Média indépendant, en accès libre pour tous, sans publicité, financé par les dons de ses lecteurs

ReportageLuttes

En Guyane, le débat public sur le projet de mine d’or s’ouvre dans un climat houleux

Mardi 3 avril s’est tenue en Guyane la séance inaugurale du débat public sur le projet controversé de mine d’or de la Montagne d’or. Défenseurs et opposants au projet ont pu mesurer la mobilisation de leurs camps au cours d’une réunion marquée par une forte présence des Amérindiens.

  • Saint-Laurent-du-Maroni (Guyane), reportage

Enfin, les forces en présence ont pu se compter. Obtenu à la suite de la saisine de la Commission nationale du débat public (CNDP) par France nature environnement en 2017, le débat public très attendu en Guyane sur le projet de mine industrielle de la Montagne d’or a connu sa séance inaugurale mardi 3 avril, à Saint-Laurent-du-Maroni. Pour la première fois, la Compagnie de la Montagne d’or — dont les actionnaires sont un consortium russo-canadien — et les citoyens guyanais se sont retrouvés pour discuter de ce projet controversé de mine d’or à ciel ouvert aux dimensions encore inconnues ici — 2,5 km de long sur 400 mètres de large. Les opposants au projet ont composé la grande majorité des 400 personnes réunies sous le chapiteau que la commune de Saint-Laurent-du-Maroni avait destiné à la rencontre.
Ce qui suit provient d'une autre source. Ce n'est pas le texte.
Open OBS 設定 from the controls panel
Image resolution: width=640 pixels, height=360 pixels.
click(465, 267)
La Jeunesse autochtone de Guyane (JAG), une organisation composée de jeunes militants amérindiens qui a émergé lors de la mobilisation de mars-avril 2017, avait organisé une marche en amont de la réunion. 150 à 200 personnes sont arrivées à pied vers le lieu du débat public aux sons des sanpulas — tambours amérindiens du peuple kalina — et de slogans scandant « Non à la Montagne d’or » et « Déterminés ». Aux côtés de la Jeunesse Autochtone défilaient des chefs coutumiers de villages amérindiens de l’Ouest guyanais, des membres des collectifs les 500 frères constitués lors de la mobilisation de 2017 et Or de question, fondé en août 2016 pour s’opposer au projet minier de la Montagne d’or.
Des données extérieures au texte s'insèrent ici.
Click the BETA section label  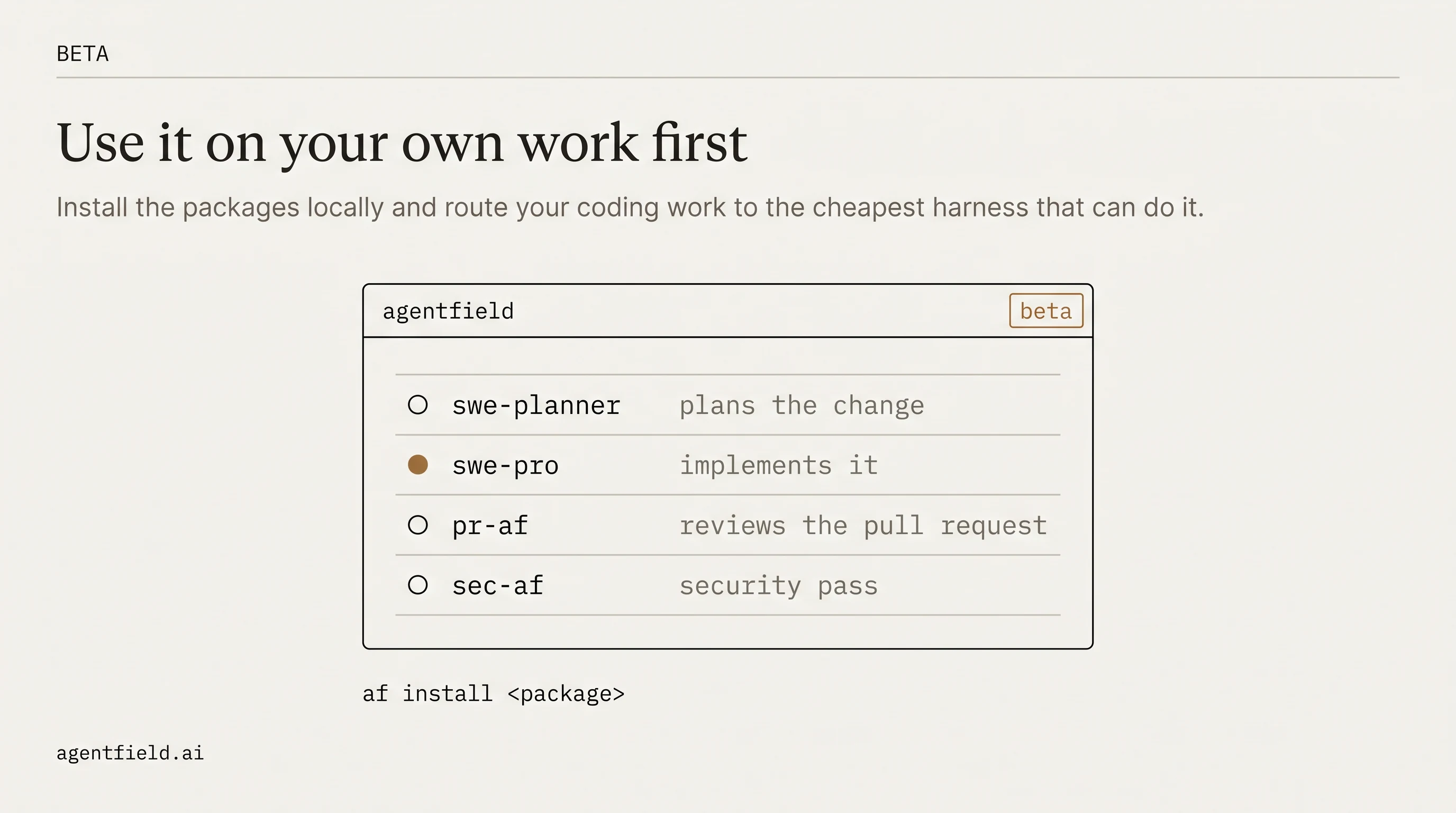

Près de 200 opposants au projet minier sont arrivés groupés à la séance inaugurale du débat public.

Le syndicat historique et majoritaire en Guyane, l’UTG (Union des travailleurs guyanais) a récemment pris officiellement position contre le projet minier, qualifié de « projet colonialiste ». « L’absence d’autodétermination et de contrôle des ressources guyanaises par la population guyanaise fait que tout projet d’extraction industriel tel que celui de la Montagne d’or constitue un pillage colonial de notre pays », déclarait l’UTG. Ce ralliement de poids vient gonfler le camp des opposants au projet minier.
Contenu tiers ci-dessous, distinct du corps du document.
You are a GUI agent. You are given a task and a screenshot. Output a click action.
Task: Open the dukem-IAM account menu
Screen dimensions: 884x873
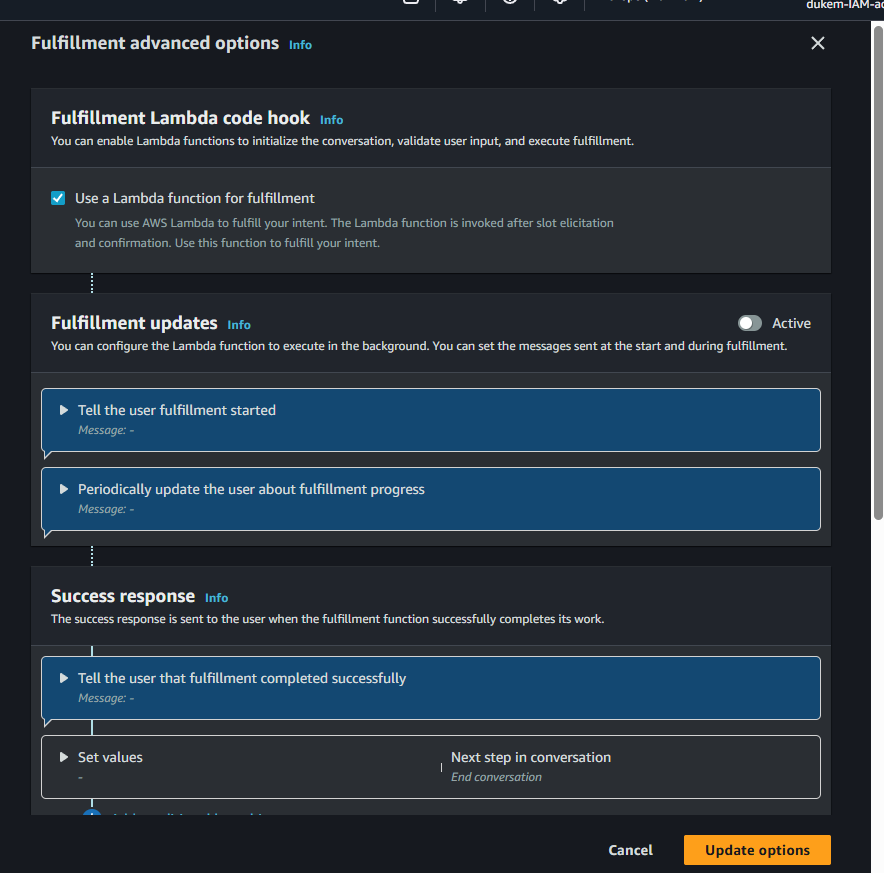tap(844, 4)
Mais mardi à Saint-Laurent-du-Maroni, ce sont les Amérindiens de Guyane qui ont occupé l’espace médiatique. Réaffirmer l’opposition du monde amérindien au projet minier était une question cruciale pour les représentants autochtones. La semaine dernière avait été marquée par une passe d’armes entre Rodolphe Alexandre, le président de la Collectivité territoriale de Guyane (CTG), et les organisations autochtones. « Aujourd’hui, ce sont les écologistes qui décident pour la Guyane. Ils sont allés chercher les Amérindiens pour dire que la question minière était amérindienne », avait affirmé Rodolphe Alexandre, le 24 mars, d’après le quotidien France-Guyane. Organisations et autorités coutumières autochtones se sont insurgées contre ce qu’elles qualifient de « paroles teintées d’un colonialisme à peine déguisé » qui « laissent entendre que les Peuples premiers de Guyane seraient manipulés par les écologistes » ou encore de « propos stigmatisants et paternalistes qui reflètent [un] profond mépris pour le libre arbitre amérindien ».

Des vidéos montrant les dégâts suscités par des mines d’or industrielles au Brésil 

Mardi, Rodolphe Alexandre a fait le déplacement jusqu’à Saint-Laurent pour la séance inaugurale du débat public. Le président de la CTG était assis aux côtés d’un autre poids lourd de l’échiquier politique guyanais, Léon Bertrand, le maire de Saint-Laurent-du-Maroni et président de la communauté de communes de l’Ouest guyanais, face à trois représentants de la compagnie minière venus présenter le projet.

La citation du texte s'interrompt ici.